Clara became even more pious and told me ever more ridiculous stories about Jesus taming lions so they would lie down with lambs, and saving newborn babies from tigers and snakes. I was given a children’s bible and several religious story books with pictures of Daniel in the lion’s den and David and Goliath and the miracle of the loaves and the fishes. My whole life was centred around religion. It took over the family from that point on.
I had to kneel down every night to recite the Rosary before bedtime, which took fifteen whole minutes. My parents would recite one part, then I had to give the response and so it went on. Every Sunday Harold and I had to sit quietly through mass. We said grace before meals and prayers before bed, and the only stories we were told were religious ones. We were taught to offer everything we had and did to God, and to talk to God all the time. I didn’t rebel against this because I wanted to be good, I desperately wanted my parents to be pleased with me.
Both Mother and Dad were overwhelmed by the experience with the burning bush, our very own Family Miracle, and felt they had a debt to God that must be repaid. What better way than to offer Him their children?
My father said, ‘It’s not enough to be good, Adeline. I don’t want a good girl; I want a saint.

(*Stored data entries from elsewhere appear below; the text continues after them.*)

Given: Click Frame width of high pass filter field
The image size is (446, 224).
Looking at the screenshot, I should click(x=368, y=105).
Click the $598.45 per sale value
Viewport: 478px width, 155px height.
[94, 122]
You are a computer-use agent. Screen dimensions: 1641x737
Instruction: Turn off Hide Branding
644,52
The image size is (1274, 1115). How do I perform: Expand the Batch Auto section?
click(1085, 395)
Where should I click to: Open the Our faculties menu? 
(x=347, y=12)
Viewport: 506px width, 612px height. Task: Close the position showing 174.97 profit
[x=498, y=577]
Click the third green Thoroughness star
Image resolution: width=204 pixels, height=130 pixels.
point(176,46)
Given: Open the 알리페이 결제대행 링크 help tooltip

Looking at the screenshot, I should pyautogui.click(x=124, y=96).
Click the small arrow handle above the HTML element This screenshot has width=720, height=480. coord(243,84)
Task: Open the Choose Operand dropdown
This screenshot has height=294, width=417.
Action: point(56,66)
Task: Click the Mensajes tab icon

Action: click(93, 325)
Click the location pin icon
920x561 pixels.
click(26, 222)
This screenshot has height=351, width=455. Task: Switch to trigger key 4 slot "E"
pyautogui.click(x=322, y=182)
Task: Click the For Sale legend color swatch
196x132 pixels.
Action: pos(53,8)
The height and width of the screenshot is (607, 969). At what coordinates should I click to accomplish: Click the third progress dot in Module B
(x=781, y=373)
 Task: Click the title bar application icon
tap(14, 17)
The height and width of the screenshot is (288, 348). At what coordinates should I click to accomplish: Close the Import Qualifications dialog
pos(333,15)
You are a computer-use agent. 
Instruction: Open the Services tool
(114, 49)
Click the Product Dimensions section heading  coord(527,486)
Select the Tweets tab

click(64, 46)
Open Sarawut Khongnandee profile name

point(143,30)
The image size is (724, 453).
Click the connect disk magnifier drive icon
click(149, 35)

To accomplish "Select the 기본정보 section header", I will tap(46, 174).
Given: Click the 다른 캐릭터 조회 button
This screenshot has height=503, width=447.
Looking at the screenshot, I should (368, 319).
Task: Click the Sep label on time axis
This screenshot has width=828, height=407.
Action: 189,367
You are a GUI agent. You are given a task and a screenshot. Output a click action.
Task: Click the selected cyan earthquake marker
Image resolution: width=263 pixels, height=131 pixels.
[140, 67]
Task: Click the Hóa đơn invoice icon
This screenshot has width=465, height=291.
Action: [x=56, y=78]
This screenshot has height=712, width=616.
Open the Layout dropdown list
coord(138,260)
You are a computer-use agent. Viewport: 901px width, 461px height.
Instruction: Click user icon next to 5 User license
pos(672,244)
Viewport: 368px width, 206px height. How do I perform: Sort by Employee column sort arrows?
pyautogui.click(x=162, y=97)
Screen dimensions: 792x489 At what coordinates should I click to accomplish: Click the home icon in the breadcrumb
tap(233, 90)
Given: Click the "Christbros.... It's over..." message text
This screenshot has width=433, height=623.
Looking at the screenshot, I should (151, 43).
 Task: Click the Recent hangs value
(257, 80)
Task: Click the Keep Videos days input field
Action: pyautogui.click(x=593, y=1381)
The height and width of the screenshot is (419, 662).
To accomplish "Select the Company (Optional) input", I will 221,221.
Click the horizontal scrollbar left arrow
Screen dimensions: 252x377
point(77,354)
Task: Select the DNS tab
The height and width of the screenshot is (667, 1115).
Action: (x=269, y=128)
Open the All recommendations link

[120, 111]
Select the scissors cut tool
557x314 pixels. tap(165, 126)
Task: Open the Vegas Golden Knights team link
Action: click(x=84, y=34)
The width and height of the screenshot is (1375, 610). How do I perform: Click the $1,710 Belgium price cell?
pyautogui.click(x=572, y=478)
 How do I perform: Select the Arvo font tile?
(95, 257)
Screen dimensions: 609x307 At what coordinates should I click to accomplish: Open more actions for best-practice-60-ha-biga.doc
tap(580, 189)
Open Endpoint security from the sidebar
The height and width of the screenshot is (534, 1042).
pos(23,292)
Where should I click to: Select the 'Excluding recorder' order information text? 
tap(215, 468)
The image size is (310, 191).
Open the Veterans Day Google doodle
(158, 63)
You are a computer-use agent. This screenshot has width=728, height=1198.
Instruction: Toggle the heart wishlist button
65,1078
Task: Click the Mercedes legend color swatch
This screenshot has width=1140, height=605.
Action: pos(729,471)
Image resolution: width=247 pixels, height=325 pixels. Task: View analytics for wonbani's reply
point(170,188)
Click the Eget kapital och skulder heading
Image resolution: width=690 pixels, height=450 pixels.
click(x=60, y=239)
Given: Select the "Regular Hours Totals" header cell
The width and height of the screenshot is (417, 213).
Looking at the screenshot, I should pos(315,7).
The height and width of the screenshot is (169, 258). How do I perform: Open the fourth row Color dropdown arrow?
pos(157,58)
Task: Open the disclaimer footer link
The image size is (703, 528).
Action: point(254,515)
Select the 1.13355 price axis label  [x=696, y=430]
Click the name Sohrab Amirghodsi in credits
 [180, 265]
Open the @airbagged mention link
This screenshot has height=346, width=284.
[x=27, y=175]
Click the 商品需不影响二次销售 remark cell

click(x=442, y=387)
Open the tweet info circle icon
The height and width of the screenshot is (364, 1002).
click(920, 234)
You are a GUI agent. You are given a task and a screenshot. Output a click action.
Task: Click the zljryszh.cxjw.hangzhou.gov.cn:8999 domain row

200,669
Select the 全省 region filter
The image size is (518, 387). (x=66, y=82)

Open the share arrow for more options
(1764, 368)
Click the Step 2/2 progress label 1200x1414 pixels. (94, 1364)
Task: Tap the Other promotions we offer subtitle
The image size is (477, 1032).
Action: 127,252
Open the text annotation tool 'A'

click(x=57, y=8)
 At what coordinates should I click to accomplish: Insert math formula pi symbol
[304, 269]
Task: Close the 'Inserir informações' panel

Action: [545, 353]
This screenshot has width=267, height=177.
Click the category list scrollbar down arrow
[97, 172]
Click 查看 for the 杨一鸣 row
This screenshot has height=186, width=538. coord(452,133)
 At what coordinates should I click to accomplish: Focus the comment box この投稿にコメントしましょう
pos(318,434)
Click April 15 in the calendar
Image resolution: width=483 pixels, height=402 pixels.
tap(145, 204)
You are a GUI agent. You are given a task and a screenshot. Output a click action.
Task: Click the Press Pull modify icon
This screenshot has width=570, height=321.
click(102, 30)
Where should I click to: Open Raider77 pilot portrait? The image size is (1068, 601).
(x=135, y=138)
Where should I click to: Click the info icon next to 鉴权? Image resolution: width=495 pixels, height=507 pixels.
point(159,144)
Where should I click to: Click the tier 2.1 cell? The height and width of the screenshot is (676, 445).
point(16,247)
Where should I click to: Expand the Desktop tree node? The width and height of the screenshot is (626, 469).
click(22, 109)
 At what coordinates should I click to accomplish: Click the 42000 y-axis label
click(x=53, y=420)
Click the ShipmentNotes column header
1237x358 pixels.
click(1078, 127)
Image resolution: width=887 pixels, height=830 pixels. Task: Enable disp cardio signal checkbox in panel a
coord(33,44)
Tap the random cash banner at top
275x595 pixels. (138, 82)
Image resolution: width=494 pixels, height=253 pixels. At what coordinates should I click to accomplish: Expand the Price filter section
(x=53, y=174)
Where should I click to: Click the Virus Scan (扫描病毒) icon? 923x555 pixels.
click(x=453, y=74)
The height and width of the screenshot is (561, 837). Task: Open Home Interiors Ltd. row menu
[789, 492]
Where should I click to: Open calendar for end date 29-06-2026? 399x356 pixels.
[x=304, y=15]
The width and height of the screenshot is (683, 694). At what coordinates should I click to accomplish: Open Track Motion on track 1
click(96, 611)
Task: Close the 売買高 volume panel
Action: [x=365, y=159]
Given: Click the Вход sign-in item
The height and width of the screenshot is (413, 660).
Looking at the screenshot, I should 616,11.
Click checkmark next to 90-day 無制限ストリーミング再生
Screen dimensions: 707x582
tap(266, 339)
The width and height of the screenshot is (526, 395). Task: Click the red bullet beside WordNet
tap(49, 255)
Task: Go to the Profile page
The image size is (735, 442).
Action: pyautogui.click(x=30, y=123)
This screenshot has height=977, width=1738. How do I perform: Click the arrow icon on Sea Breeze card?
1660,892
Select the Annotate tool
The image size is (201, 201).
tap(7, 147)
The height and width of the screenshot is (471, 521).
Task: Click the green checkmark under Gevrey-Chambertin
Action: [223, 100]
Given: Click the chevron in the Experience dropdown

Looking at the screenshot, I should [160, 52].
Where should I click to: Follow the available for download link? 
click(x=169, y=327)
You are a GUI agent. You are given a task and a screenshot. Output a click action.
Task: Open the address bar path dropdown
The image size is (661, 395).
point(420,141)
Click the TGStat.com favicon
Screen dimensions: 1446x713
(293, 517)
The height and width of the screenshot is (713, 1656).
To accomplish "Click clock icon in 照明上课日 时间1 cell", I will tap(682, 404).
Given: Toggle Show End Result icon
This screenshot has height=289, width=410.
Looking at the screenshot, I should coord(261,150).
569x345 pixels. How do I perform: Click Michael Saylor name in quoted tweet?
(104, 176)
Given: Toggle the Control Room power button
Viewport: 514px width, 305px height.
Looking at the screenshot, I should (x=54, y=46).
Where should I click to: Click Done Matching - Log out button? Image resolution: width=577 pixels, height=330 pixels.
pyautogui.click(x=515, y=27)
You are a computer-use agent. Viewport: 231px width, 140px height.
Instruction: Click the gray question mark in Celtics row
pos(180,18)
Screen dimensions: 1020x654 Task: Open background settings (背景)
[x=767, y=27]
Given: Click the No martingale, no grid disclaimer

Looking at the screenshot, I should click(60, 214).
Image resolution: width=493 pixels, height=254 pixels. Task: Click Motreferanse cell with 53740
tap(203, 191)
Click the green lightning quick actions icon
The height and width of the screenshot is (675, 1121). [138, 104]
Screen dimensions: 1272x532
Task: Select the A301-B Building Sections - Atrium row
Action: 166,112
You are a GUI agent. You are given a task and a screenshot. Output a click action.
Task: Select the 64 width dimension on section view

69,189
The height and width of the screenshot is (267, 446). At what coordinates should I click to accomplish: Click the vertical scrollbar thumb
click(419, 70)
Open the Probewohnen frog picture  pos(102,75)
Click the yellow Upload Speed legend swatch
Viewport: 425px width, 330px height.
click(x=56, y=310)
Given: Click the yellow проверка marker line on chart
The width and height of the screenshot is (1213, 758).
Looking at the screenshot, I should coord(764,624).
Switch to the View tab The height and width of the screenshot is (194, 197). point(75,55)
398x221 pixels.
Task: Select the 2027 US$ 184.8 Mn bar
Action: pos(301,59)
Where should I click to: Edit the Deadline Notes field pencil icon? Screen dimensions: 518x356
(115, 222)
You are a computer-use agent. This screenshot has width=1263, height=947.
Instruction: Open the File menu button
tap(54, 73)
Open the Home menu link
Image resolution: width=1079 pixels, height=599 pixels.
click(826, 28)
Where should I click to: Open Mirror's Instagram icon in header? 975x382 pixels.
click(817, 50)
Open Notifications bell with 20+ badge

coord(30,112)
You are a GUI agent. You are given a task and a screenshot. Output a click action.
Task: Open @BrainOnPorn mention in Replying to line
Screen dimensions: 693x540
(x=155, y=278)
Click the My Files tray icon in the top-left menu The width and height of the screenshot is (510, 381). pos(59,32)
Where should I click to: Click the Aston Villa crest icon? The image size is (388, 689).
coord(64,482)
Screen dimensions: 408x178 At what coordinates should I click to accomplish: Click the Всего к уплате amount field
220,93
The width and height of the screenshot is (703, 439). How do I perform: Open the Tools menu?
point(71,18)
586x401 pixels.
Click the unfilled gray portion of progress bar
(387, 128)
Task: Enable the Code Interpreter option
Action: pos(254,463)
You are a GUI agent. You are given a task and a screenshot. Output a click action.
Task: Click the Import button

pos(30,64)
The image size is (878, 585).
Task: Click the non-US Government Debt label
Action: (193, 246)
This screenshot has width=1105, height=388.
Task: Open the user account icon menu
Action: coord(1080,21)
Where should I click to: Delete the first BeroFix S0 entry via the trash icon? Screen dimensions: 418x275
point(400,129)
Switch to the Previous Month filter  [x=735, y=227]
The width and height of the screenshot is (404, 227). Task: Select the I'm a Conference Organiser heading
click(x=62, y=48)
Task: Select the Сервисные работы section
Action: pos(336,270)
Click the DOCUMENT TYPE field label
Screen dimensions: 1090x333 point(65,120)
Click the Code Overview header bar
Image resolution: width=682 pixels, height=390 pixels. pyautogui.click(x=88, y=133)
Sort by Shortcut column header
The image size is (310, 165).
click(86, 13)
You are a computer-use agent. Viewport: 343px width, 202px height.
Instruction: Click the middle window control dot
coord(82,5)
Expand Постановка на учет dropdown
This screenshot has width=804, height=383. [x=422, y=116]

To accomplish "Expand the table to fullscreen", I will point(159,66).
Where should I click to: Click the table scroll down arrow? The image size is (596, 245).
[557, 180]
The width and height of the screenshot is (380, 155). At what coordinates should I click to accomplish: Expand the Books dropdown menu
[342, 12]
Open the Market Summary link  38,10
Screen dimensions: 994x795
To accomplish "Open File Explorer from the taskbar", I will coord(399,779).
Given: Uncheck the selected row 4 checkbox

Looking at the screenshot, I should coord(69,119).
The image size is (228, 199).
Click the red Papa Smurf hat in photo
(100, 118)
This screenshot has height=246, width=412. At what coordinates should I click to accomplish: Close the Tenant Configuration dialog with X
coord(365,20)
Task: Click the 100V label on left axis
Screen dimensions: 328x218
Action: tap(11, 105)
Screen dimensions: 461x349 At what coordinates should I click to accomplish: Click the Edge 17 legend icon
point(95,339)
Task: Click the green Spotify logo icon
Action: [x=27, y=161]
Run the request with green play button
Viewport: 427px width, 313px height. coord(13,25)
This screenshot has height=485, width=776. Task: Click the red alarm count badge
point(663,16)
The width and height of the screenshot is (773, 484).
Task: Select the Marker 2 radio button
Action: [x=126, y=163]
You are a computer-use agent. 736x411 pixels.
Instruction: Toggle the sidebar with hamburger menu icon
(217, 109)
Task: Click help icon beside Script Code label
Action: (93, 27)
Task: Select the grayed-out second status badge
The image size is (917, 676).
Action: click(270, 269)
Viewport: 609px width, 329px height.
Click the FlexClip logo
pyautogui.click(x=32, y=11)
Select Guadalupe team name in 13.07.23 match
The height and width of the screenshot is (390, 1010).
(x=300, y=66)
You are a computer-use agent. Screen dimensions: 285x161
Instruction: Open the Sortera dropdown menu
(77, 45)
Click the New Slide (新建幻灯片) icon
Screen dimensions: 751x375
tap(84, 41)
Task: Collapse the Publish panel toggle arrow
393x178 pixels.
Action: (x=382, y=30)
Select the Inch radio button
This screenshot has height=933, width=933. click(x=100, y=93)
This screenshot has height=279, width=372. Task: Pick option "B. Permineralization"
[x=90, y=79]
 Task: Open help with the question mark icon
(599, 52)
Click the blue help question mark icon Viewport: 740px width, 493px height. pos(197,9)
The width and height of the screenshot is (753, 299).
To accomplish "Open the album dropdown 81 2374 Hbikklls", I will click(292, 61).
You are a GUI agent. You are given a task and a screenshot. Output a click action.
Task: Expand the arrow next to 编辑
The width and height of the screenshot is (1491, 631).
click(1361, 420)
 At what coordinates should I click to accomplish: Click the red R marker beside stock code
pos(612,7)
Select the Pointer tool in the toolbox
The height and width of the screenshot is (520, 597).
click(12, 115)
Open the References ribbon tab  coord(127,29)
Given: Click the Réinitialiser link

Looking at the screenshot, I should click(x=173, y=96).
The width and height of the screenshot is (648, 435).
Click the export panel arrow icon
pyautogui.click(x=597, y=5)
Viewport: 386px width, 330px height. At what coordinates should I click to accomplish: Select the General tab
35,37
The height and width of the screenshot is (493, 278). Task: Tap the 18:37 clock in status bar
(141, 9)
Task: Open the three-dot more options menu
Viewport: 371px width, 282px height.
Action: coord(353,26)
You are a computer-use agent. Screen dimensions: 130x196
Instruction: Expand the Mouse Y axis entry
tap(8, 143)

You have to be perfect.’ That was fine, because I fully intended to be a saint and live on top of a pillar like Simeon Stylites.
Mother wanted me to be a nun. ‘Only good girls become nuns,’ she said. ‘You have to be especially good.’ So that’s what I’d do; I’d become a nun. She wanted Harold to become a priest as well. I wondered if I could be a nun and a saint at the same time, and Mother said yes, I could, so that was fine.
I wanted what they wanted. I was determined to become a nun and a saint, no matter what sacrifices I’d have to make, no matter how hard it was or how long it took. I decided then and there that’s what I was going to do with my life.